▶ SUPPLIED PASSAGE:
###

Across the lake from our place there are a number of old log pilings strung out in a straight line down the lake towards the San Jose River. Gulls, terns and bald eagles frequently roost on the top of these pilings. When I paddle my canoe out to there it appears that they were established expressly for the purpose of roosting birds. Great streaks of bird whitewash trail down their sides. Nothing else within eyesight would indicate another use. However, 26 years ago when we first moved to Lac La Hache there was no doubt about the primary purpose of these pilings. The Blackwater Timber Company sawmill site was still well evident on the lakeshore with its sawdust burner and several other mill structures dominating the view. The only thing left now are the log pilings that once secured the sawmill's log-booms, now strung out down the lake like whitewashed tombstones.

Blackwater Timber went the way of the dodo bird. It was unable to, or perhaps better put, unwilling to make the necessary adjustments that changing economics, environmental concerns and government quotas demanded as society changed. Like so many small sawmills in the British Columbia interior, it became a victim of its own institutional inflexibility, unable to change as the societal realities of the day dictated.

Today as I look at those log piling tombstones I can't help but think about the Christian church. The Christian church in this country is in the midst of a rapidly changing society. Its inability to change with Canadian society and maintain some sort of relevance is expressed in many ways but none so simple and profound as the closing of many congregations across the country that have existed for decades. Sociologists, ecclesiologists and missiologists who study this church decline often point their fingers at the church clinging to its religious institutionalism, more specifically the stuff of institution that the church adopted soon after the fourth century as it entered what has been called the age of Christendom. It appears as though many people in Western countries like Canada have deemed the church, with its continuing Christendom focus on all things religious and institutional, to be irrelevant while at the same time expressing more interest than ever in the very things the New Testament declares the church ought to be about; faith, spirituality and participating in a unique egalitarian community. Apparently the institutional relics of Christendom like an ordained priestly cast, cathedrals and churchy programs do not speak to 21st-century Western society and its constituent people. This church withering movement in Canada is striking and very troubling.

###

(Word and element location listing)
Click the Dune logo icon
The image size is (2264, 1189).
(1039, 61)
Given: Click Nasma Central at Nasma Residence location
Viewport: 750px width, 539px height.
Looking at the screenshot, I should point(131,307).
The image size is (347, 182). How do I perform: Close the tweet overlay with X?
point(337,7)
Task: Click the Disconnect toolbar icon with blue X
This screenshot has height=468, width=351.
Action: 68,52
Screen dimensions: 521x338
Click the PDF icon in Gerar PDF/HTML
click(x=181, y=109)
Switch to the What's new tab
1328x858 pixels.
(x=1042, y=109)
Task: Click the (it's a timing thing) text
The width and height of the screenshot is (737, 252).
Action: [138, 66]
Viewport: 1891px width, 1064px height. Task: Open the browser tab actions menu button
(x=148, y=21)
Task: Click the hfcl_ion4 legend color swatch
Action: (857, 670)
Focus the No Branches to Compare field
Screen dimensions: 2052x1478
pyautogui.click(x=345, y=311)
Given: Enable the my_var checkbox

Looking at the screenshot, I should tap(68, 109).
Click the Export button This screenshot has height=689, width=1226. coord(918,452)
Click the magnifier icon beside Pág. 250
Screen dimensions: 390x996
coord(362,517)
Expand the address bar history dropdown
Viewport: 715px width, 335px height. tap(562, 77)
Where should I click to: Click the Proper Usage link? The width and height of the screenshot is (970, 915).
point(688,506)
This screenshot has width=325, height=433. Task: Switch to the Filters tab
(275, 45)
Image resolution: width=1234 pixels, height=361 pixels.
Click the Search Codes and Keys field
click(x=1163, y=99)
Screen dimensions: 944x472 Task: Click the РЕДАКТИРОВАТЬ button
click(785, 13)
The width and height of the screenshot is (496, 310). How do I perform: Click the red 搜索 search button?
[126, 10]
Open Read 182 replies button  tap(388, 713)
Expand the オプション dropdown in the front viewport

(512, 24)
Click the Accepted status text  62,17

###

▶ TASK INSTRUCTIONS:
1 – Summarize the lake pilings passage in two sentences.
2 – Swap "canoe" for "kayak" and write out the lake pilings passage from "Across the lake" up to and including "like whitewashed tombstones.".
You won't need the listing for any of this.

▶ OUTPUTS BY TASK:
1 – Old log pilings on Lac La Hache, now used as roosts by birds, are all that remains of the Blackwater Timber Company sawmill, which failed because it was unwilling to adjust as economics, environmental concerns and government quotas changed. The writer sees them as tombstones that bring to mind the Christian church in Canada, where many congregations are closing because the church clings to institutional relics of Christendom while people show more interest than ever in faith, spirituality and egalitarian community.

2 –
Across the lake from our place there are a number of old log pilings strung out in a straight line down the lake towards the San Jose River. Gulls, terns and bald eagles frequently roost on the top of these pilings. When I paddle my kayak out to there it appears that they were established expressly for the purpose of roosting birds. Great streaks of bird whitewash trail down their sides. Nothing else within eyesight would indicate another use. However, 26 years ago when we first moved to Lac La Hache there was no doubt about the primary purpose of these pilings. The Blackwater Timber Company sawmill site was still well evident on the lakeshore with its sawdust burner and several other mill structures dominating the view. The only thing left now are the log pilings that once secured the sawmill's log-booms, now strung out down the lake like whitewashed tombstones.